El tema de hoy es Amélie. La verdad es que estoy falta de inspiración para las actualizaciones y lo único que me vienen son películas con las que me identifico por algunas cosas, chorradas en la mayoría. En “Cumbres Borrascosas” fue por el humor del momento, borrascoso, y ahora con “Amélie”, por algunas de sus frases, sobretodo las relacionadas con la timidez e indecisión en la vida real, esa gran carga que pesa sobre mis hombros.
Para quien no hay visto la película, Amélie Poulain es una joven introvertida con gran imaginación, a la que le gusta disfrutar de los pequeños placeres de la vida. Trabaja de camarera en una cafetería de París, lugar en el que se topa con toda clase de personajes. Un descubrimiento fortuito le plantea una nueva misión en la vida: hacer más feliz la vida de los demás, y así sin que nadie se dé cuenta, realiza toda clase de estratagemas para conseguirlo. Pero… toda la decisión que emplea para ello es la misma que le falta cuando se trata de ella misma y conseguir su propia felicidad.
En su día, la película me gustó mucho. Tiene un gran comienzo, consigues identificarte con algunas de las cosas que se cuentan, y la forma de narrar la historia es muy original; la banda sonora de Yan Tiersen es muy bonita y la estética, a veces casi de dibujo animado, está muy bien conseguida. Como se decía cuando se estrenó, es una película hecha para los soñadores, no deja de ser como un cuento: ingenuo, puro y a veces algo infantil. Contiene nostalgia, sentimentalismo y optimismo, pero cuando se ve en un día de gran cinismo, no te despega ni una sonrisa.
Hoy en día, me sigue gustando, pero algunas veces se me hace algo pesada, y ciertos personajes que se supone que deben caerte bien, pues no me caen. Eso si, Audrey Tautou ya puede hacer Códices da Vincis a montón, que el personaje de Amélie no se lo podrá quitar de encima en la vida.
Conozco gente a la que le encanta la película, aunque tampoco comparto el entusiasmo de algunos; y también sé de gente que no la soporta. Supongo que también habrá gente que la considera una más, y otra que ni la habrá visto. Para mí, no está entre mis favoritas, pero creo que es de ésas que hay que ver, y en mi caso, re-ver de vez en cuando.
FRASES (de más favoritas a menos.
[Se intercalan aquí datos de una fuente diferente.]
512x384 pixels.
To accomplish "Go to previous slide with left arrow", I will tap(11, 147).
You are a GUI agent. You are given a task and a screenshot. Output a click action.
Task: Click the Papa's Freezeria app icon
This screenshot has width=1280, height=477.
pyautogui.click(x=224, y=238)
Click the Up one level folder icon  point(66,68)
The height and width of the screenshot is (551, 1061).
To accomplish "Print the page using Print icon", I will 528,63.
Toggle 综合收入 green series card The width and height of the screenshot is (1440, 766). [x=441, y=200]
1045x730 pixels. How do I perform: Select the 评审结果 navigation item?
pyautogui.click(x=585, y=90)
Algunas son grandes verdades, o verdades a secas):

Si Amélie prefería vivir en un sueño y seguir siendo una jovencita introvertida estaba en su derecho, ya que malograr su vida es para todo ser humano un derecho inalienable.
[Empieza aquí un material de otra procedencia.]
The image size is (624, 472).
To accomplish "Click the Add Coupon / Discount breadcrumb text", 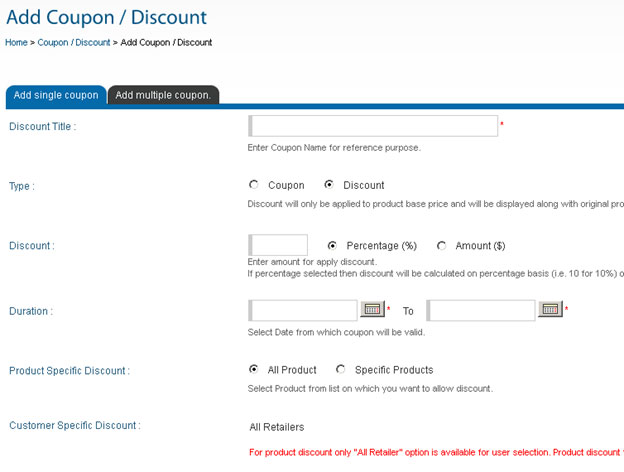I will tap(166, 43).
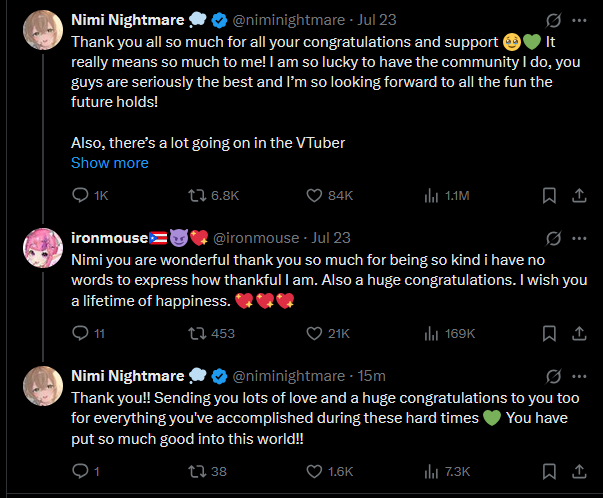603x498 pixels.
Task: Open the @ironmouse profile handle link
Action: (x=255, y=238)
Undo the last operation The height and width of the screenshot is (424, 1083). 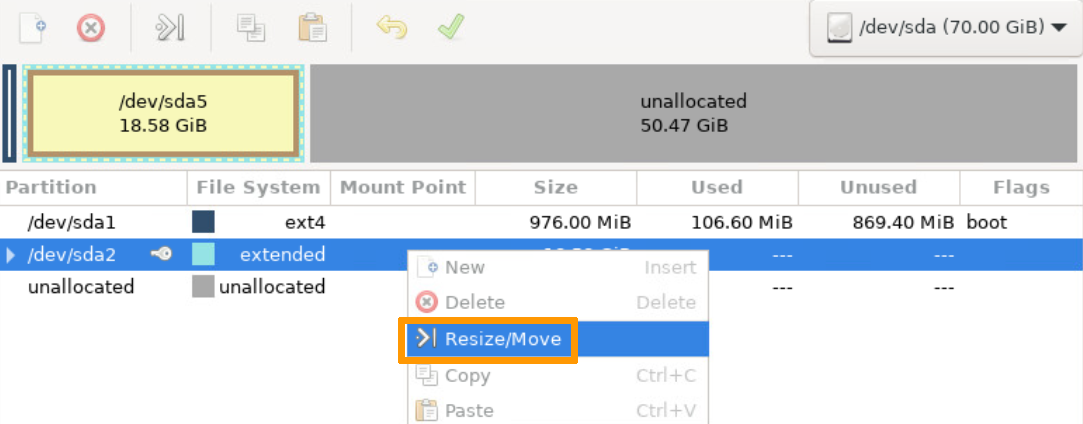[391, 28]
Un buen apuntador oculto tras los tragaluces listo para daros una réplica mordaz es lo que haría falta para que los tímidos tuvieran la última palabra.

 La suerte es como el Tour de Francia: la esperas todo el año y luego pasa rápido. Las oportunidades hay que atraparlas deprisa, sin dudar.
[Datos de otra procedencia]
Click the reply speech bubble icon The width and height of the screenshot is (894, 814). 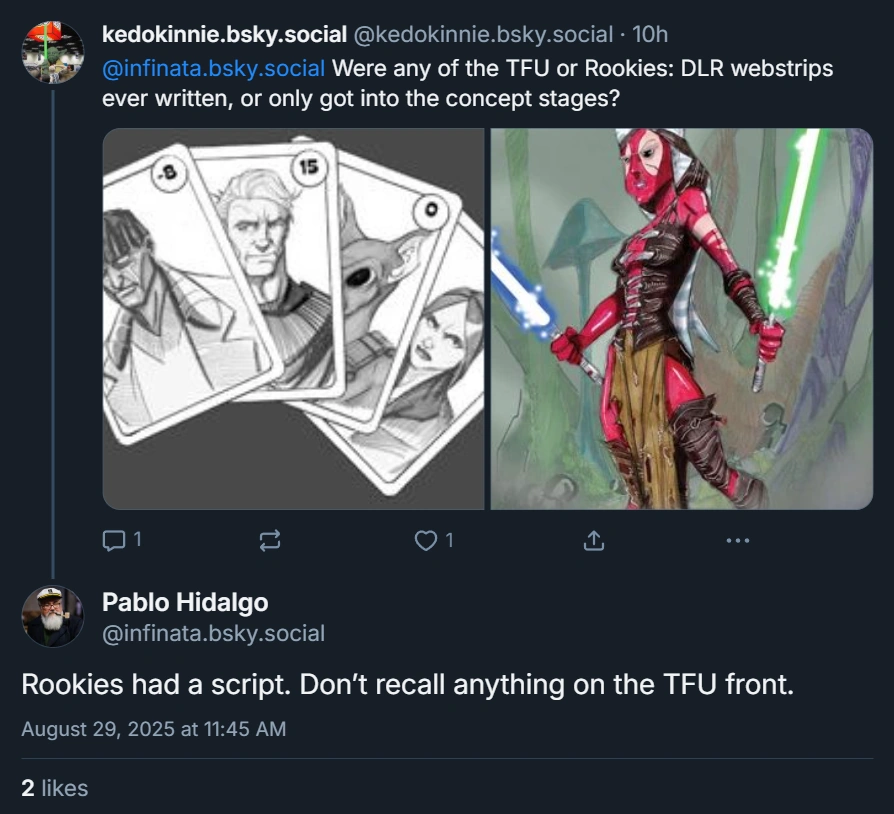tap(112, 540)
Si. Fracasado. Me gusta esa palabra. Así se escribe el destino humano: fracasando.

Señor, cuando un dedo apunta al cielo, el tonto mira el dedo.

Sin ti las emociones de hoy no serían mas que la piel muerta de las de ayer.

En mi familia se suele decir que quien conoce bien los refranes no puede ser malo del todo.

Cualquier otra chica habría llamado enseguida, habría citado al chico en una terraza para devolverle el álbum y así sabría si valía la pena seguir soñando o no. Eso se llama enfrentarse a la realidad. Pero eso no es lo que Amélie quiere.

No son buenos tiempos para los soñadores.

– ¿Cree en los milagros?
– Hoy no.

¿Y de ella? De todos los desarreglos de su vida, ¿quién se ocupará?

Mi pequeña Amélie. Ud. no tiene los huesos de cristal; podrá soportar los golpes de la vida. Si usted deja pasar esta oportunidad, con el tiempo su corazón se irá volviendo seco y frágil como mi esqueleto. ¿A qué espera? ¡Ande! ¡Vaya a por él!